Ruínas
Você fuma dezoito cigarros por dia e escreve meia página por dia. Nos dias bons. Nos dias ruins você não escreve nada. Nos dias mais ou menos escreve um parágrafo mais ou menos respeitável. Ou quase.
A cena está nítida na sua cabeça, barulhos, uma ação se desenrolando: então você apaga o cigarro e senta na cadeira pronto pra matar a pau. Não é do tipo que esfrega as mãos, não é tão otimista assim — mas é quase isso.
O fato é que a essa altura dos fatos parece muito fácil recuperar aquela imagem: despejar tudo, buscar a nitidez daquela cena fantasma na sua cabeça.
As primeiras três frases saem num riscado.
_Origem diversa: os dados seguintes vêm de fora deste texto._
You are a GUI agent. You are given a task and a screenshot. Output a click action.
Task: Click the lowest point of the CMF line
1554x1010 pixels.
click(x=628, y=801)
Mas quando você termina o parágrafo e relê a cena — uma bela de uma porcaria. Apaga tudo e começa de novo.
A segunda tentativa fica pior que a primeira e você não sabe o motivo. Tenta recuperar aquela cena na sua cabeça mas agora ela não passa de uma lembrança desbotada. Fumaça. O teclado vai cada vez mais devagar.
Sob as ruínas daquela imagem originária sobram as palavras, uma depois da outra, é só isso que você tem. E no fim das contas você não acredita em estados febris. E psicografia só é interessante aos dezoito anos. Ainda bem.
As frases que vão parar na página são também as ruínas de inúmeras outras frases abortadas. Destruídas. Ruínas de ruínas.
O resultado é mais ou menos irregular. E depois de três meses e quarenta e sete maços de cigarro: a primeira versão do primeiro capítulo. É um começo.